The onions will have to be prepared properly by slow-cooking them for at least 40 minutes until they provide the right color and taste.
In many recipes, thyme is French onion soup’s lone herb. It provides a savory version of mint with mild bitterness and a camphoraceous quality that helps to balance out the onion’s sweetness. Thyme can be an aggressive flavor so it is usually added early in the cooking process so that it can mellow out by the time the dish is ready to be served.
You won’t see bay leaves in all french onion soup recipes, but they do show up in a few. They bring a deep savory note with a hint of bitterness to help enhance the umami aspects. You will need to add them early in the cooking process since they take extensive cooking to release their flavor. They don’t soften no matter how long they cook so you will need to remove them before serving the soup.

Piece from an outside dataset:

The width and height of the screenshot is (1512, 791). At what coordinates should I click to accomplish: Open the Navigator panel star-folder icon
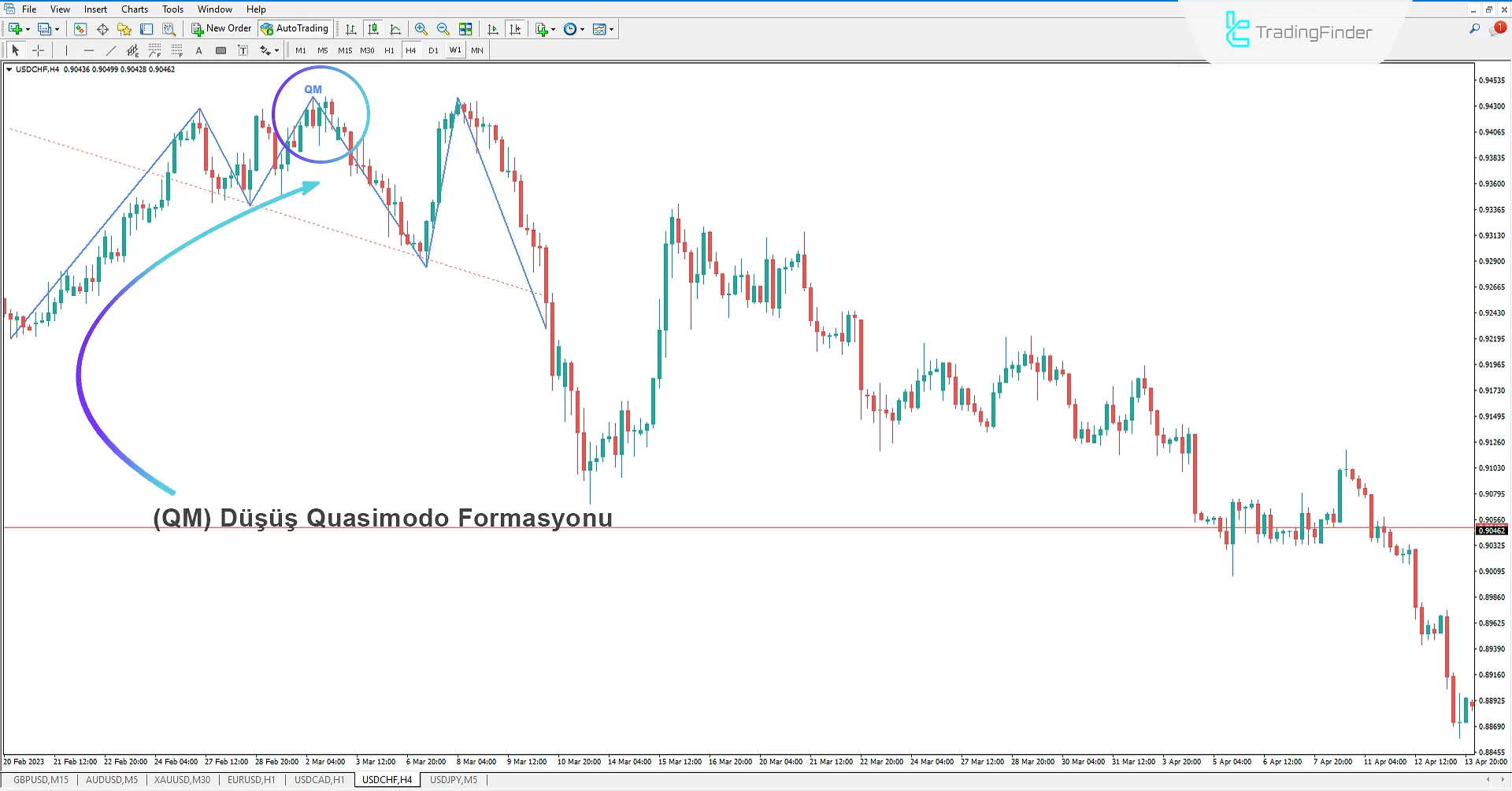click(124, 29)
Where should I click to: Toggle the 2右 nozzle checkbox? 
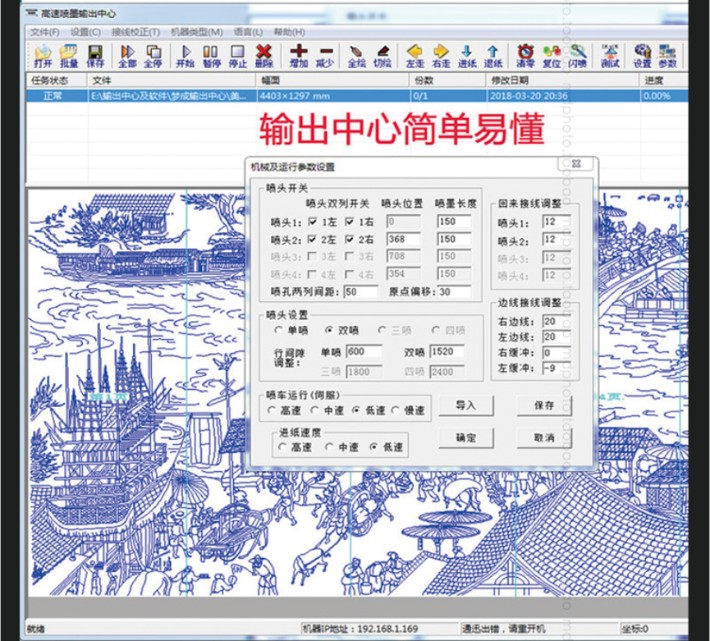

Another crucial ingredient in French onion soup, black peppercorns are the only true spice in the dish. Black pepper is a key element because it does provide a small amount of heat. For the true French onion soup experience, you will want to use fresh ground black pepper to get the full benefit of its spiciness and aromatic citrus notes.
Gruyere’s flavor is often described as rich, earthy and nutty. It’s technically not a spice but it is a key ingredient and responsible for much of French onion soup’s distinctive taste. Not only does it bring richness and a distinctive appearance to the soup, but it also adds a cheesy tang.
As in many French dishes, wine is an essential background note in the flavor profile. The wine in most French onion soup recipes is commonly either vermouth, port or a dry red. Wine contributes a little sweetness and tangy acidity to the soup that both complements and balances the onions.
After onions, the next most important ingredient in a French onion soup is the stock. It makes up most of the soup and provides a lot of its flavor. It is also largely responsible for the deep brown color of this soup. The stock is the key source of umami and the soup’s depth.
The traditional stock to use is beef stock. Ideally, you want to make it from scratch but this can be a long and arduous process for a home cook. A high-quality canned stock will do. Keep in mind that the quality of the stock will directly impact the quality of the finished soup.